In R. v. Breese, 2022 ONCA 482, June 22, 2022, the accused was charged with various offences arising out of a robbery. He was self-represented at his trial. He testified and denied committing the robbery. In cross-examination, he refused to answer certain questions. The trial judge explained the consequences of this refusal, as regards the trial, in the following manner:
[Y]ou must understand that your testimony, which will have essentially not been tested under cross‑examination, is not going to be entitled to receive any significant weight in this trial. So, if you are expecting that somehow testifying and then answering no questions advances your case it does not. I can’t give any material weight to testimony where the witness has refused to cooperate by allowing himself to be cross-examined. So that is counterproductive from your point of view. It doesn’t help you. It hinders you because I can’t give any material weight to what you’ve told me.
The Court of Appeal indicated that in convicting the accused, the trial judge held that “because the appellant had refused to complete the cross-examination, his denial of guilt was entitled to no weight. The trial judge did, however, rely on the appellant’s testimony in cross‑examination that he knew Nathan Hunter in order to confirm Hunter’s evidence that the appellant participated in the bank robbery. This evidence from the appellant’s cross-examination was used by the trial judge to convict the appellant” (at paragraph 13).
The accused appealed form conviction, arguing that “the trial judge erred in using the appellant’s testimony against him, after stating that he would not use it” (at paragraph 14).
The appeal was allowed and a new trial ordered. The Ontario Court of Appeal noted an accused person “who elects to give evidence is not entitled to discontinue cross-examination and have his statements simply expunged from the record. In most circumstances, a trial judge faced with an accused who refuses to answer questions on cross-examination is justified in refusing to give any weight to exculpatory evidence while simultaneously relying on evidence given prior to the refusal that supports a finding of guilt” (at paragraph 19). However, the Court of Appeal concluded that in this case “the trial judge erred in using the appellant’s evidence against him having led the appellant to believe that none of his testimony would be used in the trial judge’s deliberations. The trial judge’s advice to the appellant – who was unrepresented and facing very serious charges – conceivably influenced his decision not to resume his testimony as well as his closing submissions, and jeopardized the fairness of the trial” (at paragraph 4).

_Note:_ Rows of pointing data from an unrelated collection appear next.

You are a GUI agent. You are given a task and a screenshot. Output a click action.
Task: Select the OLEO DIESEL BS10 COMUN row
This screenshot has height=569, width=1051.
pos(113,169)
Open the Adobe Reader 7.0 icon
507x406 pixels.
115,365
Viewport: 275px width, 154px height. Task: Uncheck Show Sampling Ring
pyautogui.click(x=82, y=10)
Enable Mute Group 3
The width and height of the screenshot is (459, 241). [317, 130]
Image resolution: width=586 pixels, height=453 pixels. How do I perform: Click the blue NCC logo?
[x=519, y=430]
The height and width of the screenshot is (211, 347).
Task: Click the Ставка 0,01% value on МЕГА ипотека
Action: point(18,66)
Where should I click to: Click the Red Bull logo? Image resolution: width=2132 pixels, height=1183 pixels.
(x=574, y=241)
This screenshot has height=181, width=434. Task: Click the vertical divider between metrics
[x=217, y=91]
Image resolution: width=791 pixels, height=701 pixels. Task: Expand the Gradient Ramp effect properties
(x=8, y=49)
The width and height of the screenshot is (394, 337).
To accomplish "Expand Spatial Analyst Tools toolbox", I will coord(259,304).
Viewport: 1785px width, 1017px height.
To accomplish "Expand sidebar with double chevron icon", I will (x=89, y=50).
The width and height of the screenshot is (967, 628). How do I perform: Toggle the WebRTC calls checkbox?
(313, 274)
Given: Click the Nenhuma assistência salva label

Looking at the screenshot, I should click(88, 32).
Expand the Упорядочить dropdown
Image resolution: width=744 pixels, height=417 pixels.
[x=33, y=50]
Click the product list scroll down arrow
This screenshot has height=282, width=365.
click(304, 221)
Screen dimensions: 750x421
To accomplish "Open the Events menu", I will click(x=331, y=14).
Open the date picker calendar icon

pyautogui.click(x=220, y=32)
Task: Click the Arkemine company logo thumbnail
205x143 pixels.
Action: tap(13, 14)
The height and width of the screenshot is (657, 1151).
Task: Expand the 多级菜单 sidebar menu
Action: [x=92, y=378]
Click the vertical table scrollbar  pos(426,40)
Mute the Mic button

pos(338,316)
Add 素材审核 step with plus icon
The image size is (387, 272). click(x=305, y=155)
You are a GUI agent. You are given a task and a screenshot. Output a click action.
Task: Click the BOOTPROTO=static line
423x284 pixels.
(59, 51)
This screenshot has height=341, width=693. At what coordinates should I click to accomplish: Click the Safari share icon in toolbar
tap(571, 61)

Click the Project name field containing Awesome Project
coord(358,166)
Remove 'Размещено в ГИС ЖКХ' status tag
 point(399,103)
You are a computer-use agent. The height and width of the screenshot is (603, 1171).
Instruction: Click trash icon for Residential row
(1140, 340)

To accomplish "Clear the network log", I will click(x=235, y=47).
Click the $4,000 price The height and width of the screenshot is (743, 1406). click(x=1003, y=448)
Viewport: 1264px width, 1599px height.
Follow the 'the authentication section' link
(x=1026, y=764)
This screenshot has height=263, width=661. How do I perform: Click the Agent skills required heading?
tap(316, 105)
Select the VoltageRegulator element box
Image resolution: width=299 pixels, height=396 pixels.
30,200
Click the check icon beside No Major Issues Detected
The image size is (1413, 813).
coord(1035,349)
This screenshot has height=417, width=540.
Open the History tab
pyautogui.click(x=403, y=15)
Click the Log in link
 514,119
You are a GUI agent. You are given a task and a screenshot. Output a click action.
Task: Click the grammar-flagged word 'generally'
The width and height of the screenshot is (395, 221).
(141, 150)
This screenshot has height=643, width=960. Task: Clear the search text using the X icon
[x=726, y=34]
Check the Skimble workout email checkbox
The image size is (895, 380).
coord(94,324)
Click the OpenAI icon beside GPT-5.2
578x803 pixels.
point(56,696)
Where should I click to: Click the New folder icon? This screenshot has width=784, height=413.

The Court of Appeal held that “it was reasonable for the appellant – a self-represented accused – to have concluded from the trial judge’s statements during the trial that the appellant’s testimony on cross-examination would not be used for any purpose, including the purpose of establishing his guilt. Of course, the trial judge would have been entitled to use the appellant’s evidence exactly as he did given the appellant’s refusal to continue in the cross-examination, had he not made the statements that he did. The problem only arose once the trial judge had told the appellant – both directly and in his exchange with amicus and the trial Crown – that he would not use the appellant’s testimony” (at paragraph 16).